MuniciPAL is a website that allows constituents and their elected officials to communicate more efficiently and regularly.

The primary target market is 18-24 year olds - we chose this target demographic because 34% of 18-24 year olds use social media and blogs for political purposes. These aren’t people that volunteer their time to campaigns, or donate money or e-mail their representatives about issues but they still display a degree of interest in politics - an untapped market if you will. Another key characteristic of this demographic is that the economic and educational stratification seen in traditional political involvement - where wealthier and better educated people are likelier to be involved in the political process - is significantly less. So if this group can be involved in the political process, it will give elected officials a more complete picture of their electorate.

The idea itself is to create a digital platform that will lower the perceived barriers to entry to political process by packaging participation in a format that is familiar and easily accessible to the target demographic. This isn’t meant to be a magic bullet for fixing voter engagement - but it’s meant to be a tool that can be used toward that goal.

Of course, user adoption among both constituents AND elected officials in key - without both the system collapses, so the website has to provide incentives for elected officials to use it - it needs to provide relevant, timely data that they can use and ideally that they can’t easily get anywhere else. Right now the focus on the municipal level as a proof of concept.

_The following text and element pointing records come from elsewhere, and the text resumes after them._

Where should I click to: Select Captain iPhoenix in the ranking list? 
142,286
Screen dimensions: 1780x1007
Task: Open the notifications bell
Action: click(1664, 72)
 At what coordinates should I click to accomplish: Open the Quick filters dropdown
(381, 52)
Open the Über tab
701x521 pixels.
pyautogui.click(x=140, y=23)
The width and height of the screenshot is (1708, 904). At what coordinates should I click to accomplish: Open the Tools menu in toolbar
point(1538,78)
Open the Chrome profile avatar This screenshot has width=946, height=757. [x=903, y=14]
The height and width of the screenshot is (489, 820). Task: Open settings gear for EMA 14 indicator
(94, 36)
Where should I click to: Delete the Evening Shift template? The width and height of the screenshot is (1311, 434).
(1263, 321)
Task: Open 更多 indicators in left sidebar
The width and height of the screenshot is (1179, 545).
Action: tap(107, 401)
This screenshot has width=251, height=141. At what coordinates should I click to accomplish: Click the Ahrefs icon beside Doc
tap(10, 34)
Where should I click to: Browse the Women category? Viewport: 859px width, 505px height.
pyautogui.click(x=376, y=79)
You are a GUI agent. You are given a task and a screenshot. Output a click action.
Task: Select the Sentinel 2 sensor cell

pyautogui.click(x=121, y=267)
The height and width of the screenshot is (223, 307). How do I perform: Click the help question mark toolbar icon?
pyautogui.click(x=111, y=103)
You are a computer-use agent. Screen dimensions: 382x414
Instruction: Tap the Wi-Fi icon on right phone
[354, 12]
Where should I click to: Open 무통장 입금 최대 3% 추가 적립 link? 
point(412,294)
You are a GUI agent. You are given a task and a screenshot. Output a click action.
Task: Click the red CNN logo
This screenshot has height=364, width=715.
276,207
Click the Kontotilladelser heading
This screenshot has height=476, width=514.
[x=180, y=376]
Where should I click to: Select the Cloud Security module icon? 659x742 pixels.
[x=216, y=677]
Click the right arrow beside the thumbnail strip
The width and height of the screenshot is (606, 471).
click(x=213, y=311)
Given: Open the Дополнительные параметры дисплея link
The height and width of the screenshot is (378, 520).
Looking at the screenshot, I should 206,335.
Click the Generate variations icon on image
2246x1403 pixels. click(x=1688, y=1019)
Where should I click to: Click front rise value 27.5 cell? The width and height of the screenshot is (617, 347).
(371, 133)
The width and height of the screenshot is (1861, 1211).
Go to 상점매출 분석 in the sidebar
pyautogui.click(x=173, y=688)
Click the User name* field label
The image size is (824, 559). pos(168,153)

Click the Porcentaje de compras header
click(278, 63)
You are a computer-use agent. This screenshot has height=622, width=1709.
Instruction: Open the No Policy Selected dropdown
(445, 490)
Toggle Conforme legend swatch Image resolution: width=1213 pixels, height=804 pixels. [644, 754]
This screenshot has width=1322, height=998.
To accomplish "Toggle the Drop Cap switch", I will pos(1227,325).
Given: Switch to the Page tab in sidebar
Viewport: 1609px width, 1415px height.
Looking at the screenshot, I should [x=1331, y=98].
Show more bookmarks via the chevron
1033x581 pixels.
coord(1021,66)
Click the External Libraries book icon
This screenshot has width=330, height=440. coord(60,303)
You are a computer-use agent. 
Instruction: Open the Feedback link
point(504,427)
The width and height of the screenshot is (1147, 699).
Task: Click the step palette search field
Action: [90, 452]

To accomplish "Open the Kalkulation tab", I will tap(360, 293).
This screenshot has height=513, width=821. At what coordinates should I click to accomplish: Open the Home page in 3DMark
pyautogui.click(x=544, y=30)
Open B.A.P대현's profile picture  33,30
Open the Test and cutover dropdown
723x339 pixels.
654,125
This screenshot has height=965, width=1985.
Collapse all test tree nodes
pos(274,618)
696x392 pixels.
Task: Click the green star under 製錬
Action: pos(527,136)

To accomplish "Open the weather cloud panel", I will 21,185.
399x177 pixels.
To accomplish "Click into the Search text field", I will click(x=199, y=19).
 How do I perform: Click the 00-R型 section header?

On the website itself, at the highest level, the constituent is presented with a series of major initiatives, to use Hamilton as an example, these would be things like ‘Expand Mobility Choices’, ‘Global Hamilton Immigration Services’, and so on. The purpose of these categories is primarily to organise the content of the website.

Clicking on an initiative, the constituent is taken to a page that displays the specific projects being worked on under that initiative. For example, by clicking ‘Expand Mobility Choices’, the constituent is taken to a page listing things like ‘Bike parking at municipal facilities’, ‘Hamilton Bike Share program’, ‘Cannon Street bi-directional bike lane’.

Now a key aspect of this page is that the order in which projects are displayed to the user is algorithmically determined. This is done by creating a user profile based on information the user can provide on their private profile (address, whether they’re married, have kids, areas of interest, etc.) and their previous activity on the website (which project they comment on and vote on the most, etc.). Thus the projects that are the most likely to interest or affect the user are at the top of the list - this fights voter apathy by presenting the user with things that they will naturally want to have their opinion heard on.

Once the user clicks on a project, they are taken to a project page. At the top of the page is the most up to date draft of the project. This draft includes a detailed point form description of what the project entails. For example the ‘Bike parking at municipal facilities’ project would list each location that is intended for bike parking, in addition to other relevant issues that need to be addressed. The first way the user can get involved is to state their opinion on these points - each point comes with a button next to it, where the user can select one of four options: must be implemented, should be implemented, should not be implemented, or must not be implemented. This allows the project admins - the elected officials and their staff - to see at a glance how people feel about the project. The second way to get involved is through the comments section. Under the project draft is what amounts to a reddit board. When the simple feedback options above are insufficient, users can post comments which other users can upvote if they think the comment is insightful or they share the same concerns, or downvote it if they think the user is being rude or unhelpful. The most popular issues and ideas will thus float to the top of the page - making it easier for representatives to address the concerns of their constituents without having to themselves sort through all the content. This comments section is also a way for representatives to engage directly with their constituents - for example if one point in the draft is unpopular but very important to the success of the project, they can make a post explaining the need for it to go through and hopefully sway public opinion unto their side.

In summary, for the voters the whole system is designed to fight apathy by presenting the constituents with issues they’re likelier to care about, and over time encourage them to participate in the political process. For the elected officials, it’s designed to provide a timely way of gathering feedback from a large portion of their voter.

Unfortunately, we were unable to implement all this functionality in time.